## Request:
Write out, word for word, every row from the one containing "Edge (16, 1133)" down to the one containing "Consentimento de Cookies (55, 1188)", including both of those rows.

## Entries supplied:
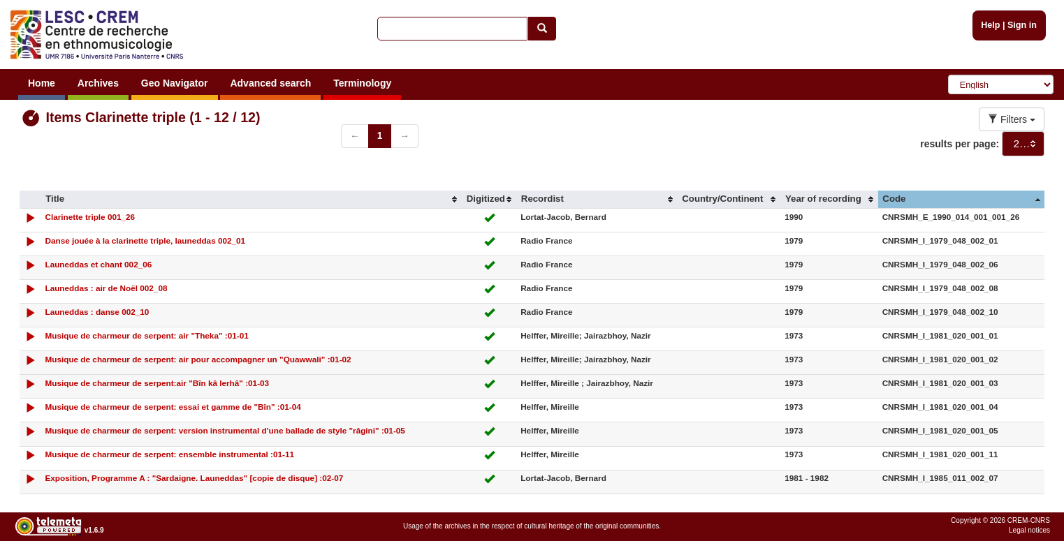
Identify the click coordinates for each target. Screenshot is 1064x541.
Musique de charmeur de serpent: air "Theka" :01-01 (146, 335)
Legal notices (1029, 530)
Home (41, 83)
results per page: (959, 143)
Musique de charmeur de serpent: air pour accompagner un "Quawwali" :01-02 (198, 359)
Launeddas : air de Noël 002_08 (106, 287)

--

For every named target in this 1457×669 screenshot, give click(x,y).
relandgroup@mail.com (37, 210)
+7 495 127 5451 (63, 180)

--

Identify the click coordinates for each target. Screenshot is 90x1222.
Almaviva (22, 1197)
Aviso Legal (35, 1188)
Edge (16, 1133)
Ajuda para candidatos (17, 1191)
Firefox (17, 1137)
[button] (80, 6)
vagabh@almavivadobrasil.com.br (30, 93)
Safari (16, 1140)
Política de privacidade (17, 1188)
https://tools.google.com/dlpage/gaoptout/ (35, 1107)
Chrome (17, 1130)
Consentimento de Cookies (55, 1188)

## Task answer:
Edge (16, 1133)
Ajuda para candidatos (17, 1191)
Firefox (17, 1137)
[button] (80, 6)
vagabh@almavivadobrasil.com.br (30, 93)
Safari (16, 1140)
Política de privacidade (17, 1188)
https://tools.google.com/dlpage/gaoptout/ (35, 1107)
Chrome (17, 1130)
Consentimento de Cookies (55, 1188)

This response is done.